The country's first Civil Code-a fundamental and comprehensive civil law that refines rules for protecting civil rights and remedying their infringement-was adopted before the top legislature wrapped up its annual session on Thursday.
"It's the first law called a 'code' since New China was founded, and milestone legislation in comprehensively advancing the rule of law and improving the socialist system of laws with Chinese characteristics," said Li Zhanshu, chairman of the Standing Committee of the National People's Congress.
Li said if the whole of society abides by the code, "our society will be more civilized, harmonious and stable". He also called for national legislators to play a leading role in studying, popularizing and following the code.
Li made the remarks at the closing meeting of the third session of the 13th National People's Congress.
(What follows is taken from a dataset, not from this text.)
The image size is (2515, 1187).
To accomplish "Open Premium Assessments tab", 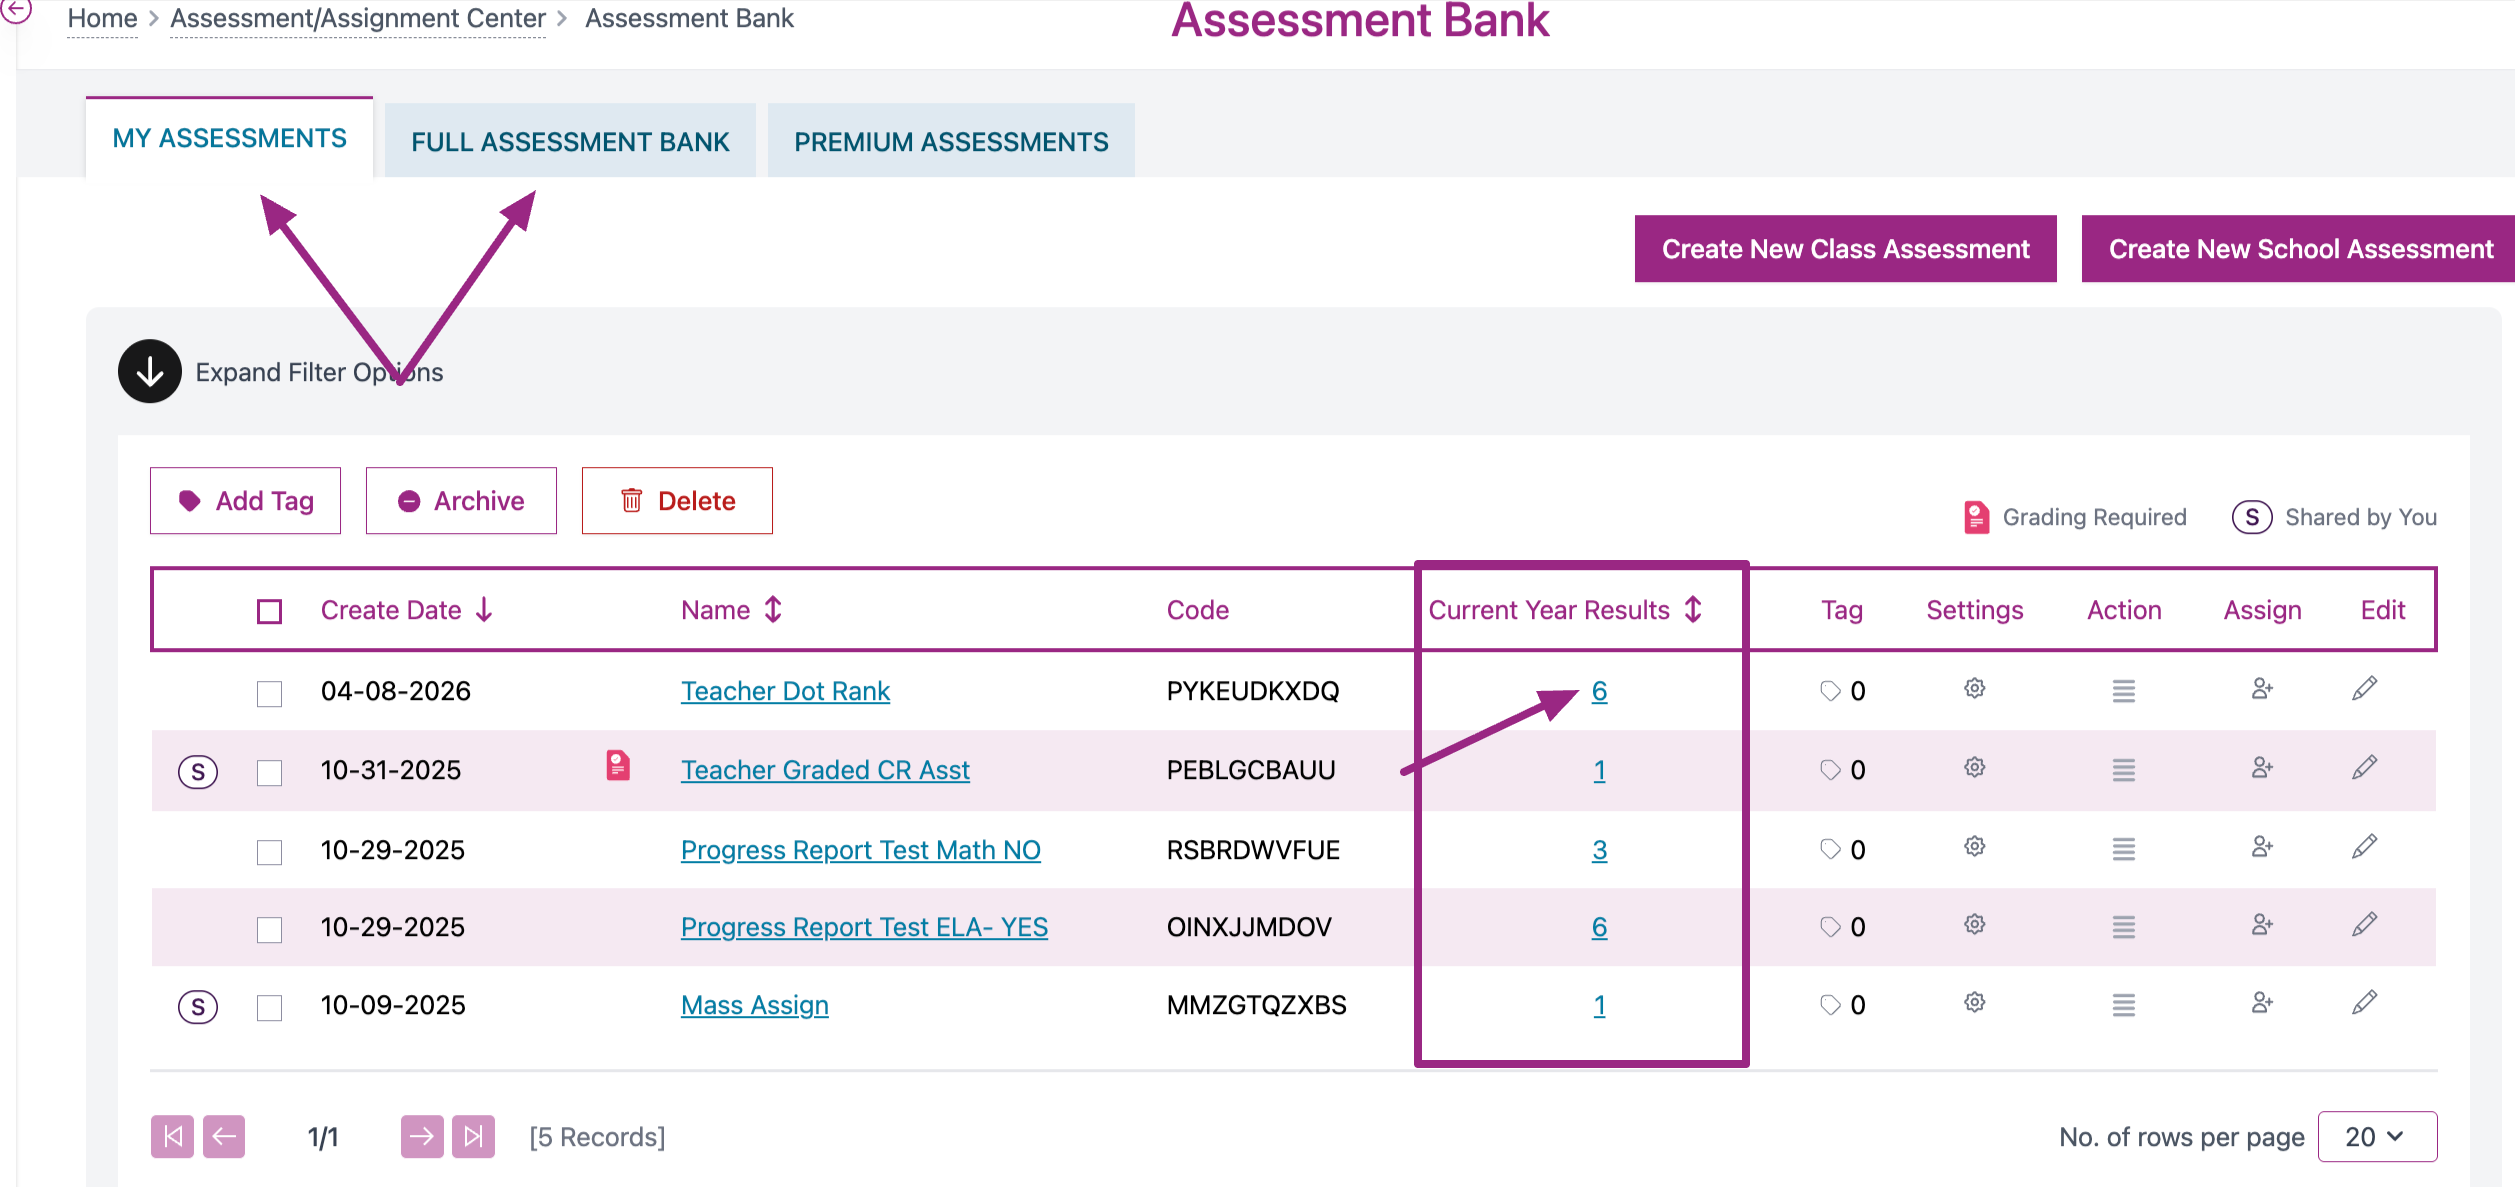I will [950, 142].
President Xi Jinping and other Chinese leaders attended the meeting at the Great Hall of the People in Beijing.
The Civil Code, which will take effect on Jan 1, consists of general provisions, which clarify basic civil rights, duties and principles, and six individual sections on property, contracts, personal rights, marriage and family and inheritance and torts.
Fu Yuhang, a national lawmaker from Sichuan province, showed her enthusiasm after witnessing the birth of the code."I've been following its legislative process in the past few years, as it greatly matters to everyone's work, life and interests," she said.
Fu applauded the part of the code about protection of personal data, regarding it as a legal basis for formulating a law on personal information protection, which is on the legislative agenda for this year.
Li Jing, another NPC deputy and president of Tianjin High People's Court, said the code demonstrates a "people-centered" approach to legislation. She gave a thumbs-up to the section on personal rights, saying it shows the country is paying greater attention to protecting personal rights and dignity.
Zhang Xinbao, a law professor at Renmin University of China, said a lot of work needs to be done before the Civil Code is enforced.
"Before the code takes effect, we have about six months, and a lot of work awaits us," he said. "For example, the Supreme People's Court should draft, revise and clean up some interpretations on existing civil laws in accordance with the code, while the authorities need to explain the code to the public to ensure it will be effectively implemented.
"Lawyers specializing in dealing with civil cases have much to learn about the code, as the more they know the law, the better they can serve the people," he said.
National legislators also voted to approve a decision on national security legislation for the Hong Kong Special Administrative Region, and the approved resolutions on the Government Work Report and the work reports of the NPC Standing Committee, the Supreme People's Court and the Supreme People's Procuratorate at the closing meeting.
They also passed resolutions on national economic and social development plans as well as on central and local budgets.